Depuis plus d'une dizaine d'années, de nombreux débats concernant l’histoire du colonialisme et, l’imaginaire qu’elle a généré anime la société belge. Cet imaginaire est caractérisé par de nombreux stéréotypes sur les descendants des colonisés renforçant les discriminations qui en découlent. Ces dernières semaines ont vu ces débats s’amplifier avec la mort de Georges Floyd, les manifestations antiracistes de par le monde, le transfert de certaines statues au Musée voire leur déboulonnement.


Il est essentiel que les institutions belges, à tous les niveaux, s’emparent de ces débats pour dénoncer la glorification et la propagande coloniale qui existent encore dans l’espace public, à travers ses voiries, ses bâtiments, ses œuvres architecturales, ses rues. En effet, notre espace public reste marqué par la glorification de la colonisation, rendant hommage à la "mission civilisatrice" de la colonisation belge, et, ce faisant, contribue à propager des stéréotypes et des discriminations.

+---+

Travail à faire:
1. Indiquez si chacune des affirmations suivantes est conforme au texte de lecture, en répondant par oui ou par non et en citant les mots du texte qui permettent de trancher. (a) Les débats sur l'histoire du colonialisme animent la société belge depuis plus d'une dizaine d'années. (b) L'espace public belge ne porte plus aucune trace de glorification de la colonisation. (c) Le transfert de certaines statues au Musée figure parmi les faits récents évoqués.
2. D'après le texte de lecture, quelle mort a contribué, avec les manifestations antiracistes, à amplifier ces débats au cours des dernières semaines ?
Les données n'ont aucun rapport avec le texte de lecture.

Données fournies:
+---+

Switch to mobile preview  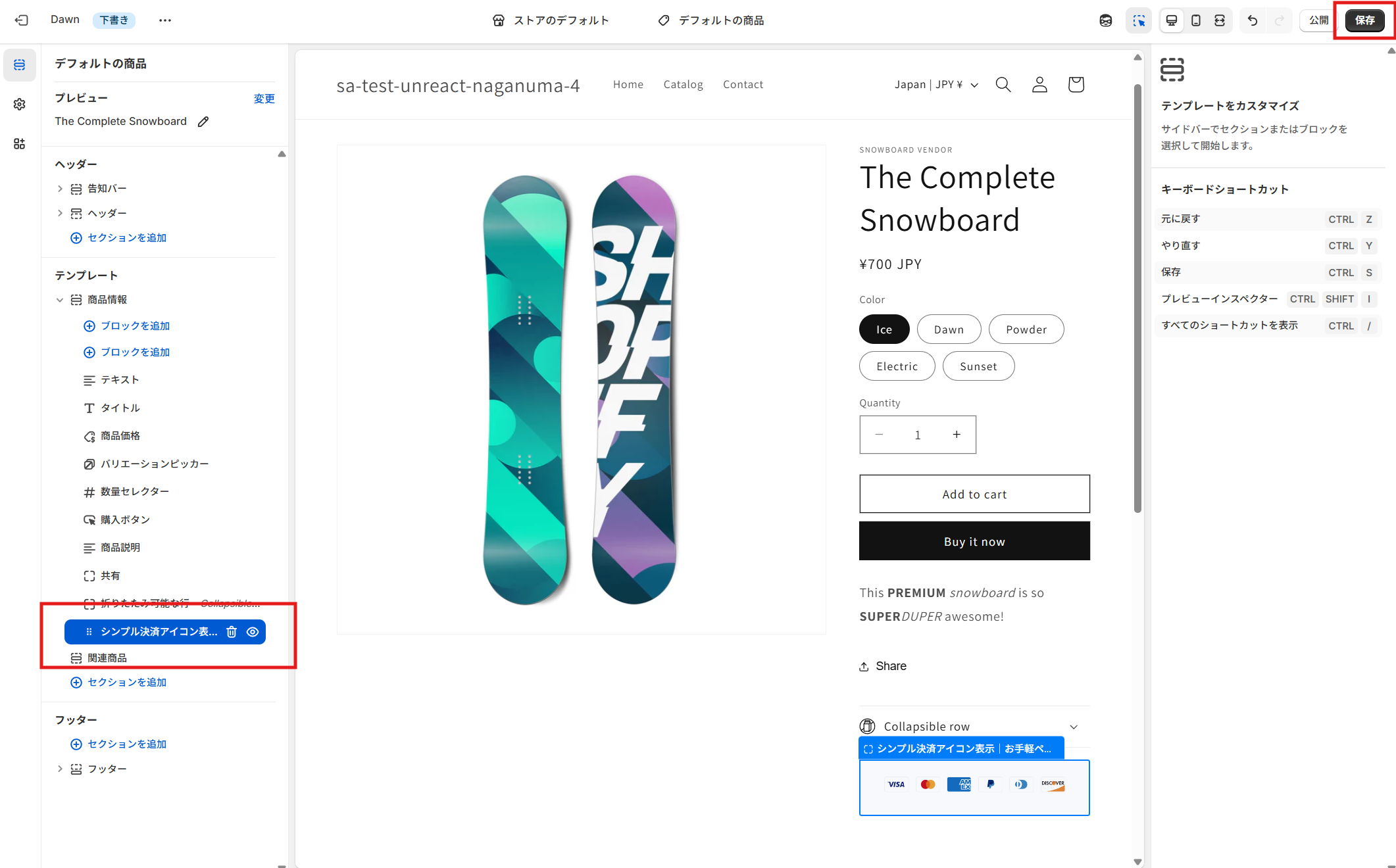pyautogui.click(x=1196, y=20)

+---+

Corrigé:
1.
(a) Oui : « Depuis plus d'une dizaine d'années, de nombreux débats concernant l’histoire du colonialisme »
(b) Non : « notre espace public reste marqué par la glorification de la colonisation »
(c) Oui : « le transfert de certaines statues au Musée voire leur déboulonnement »

2. La mort de Georges Floyd.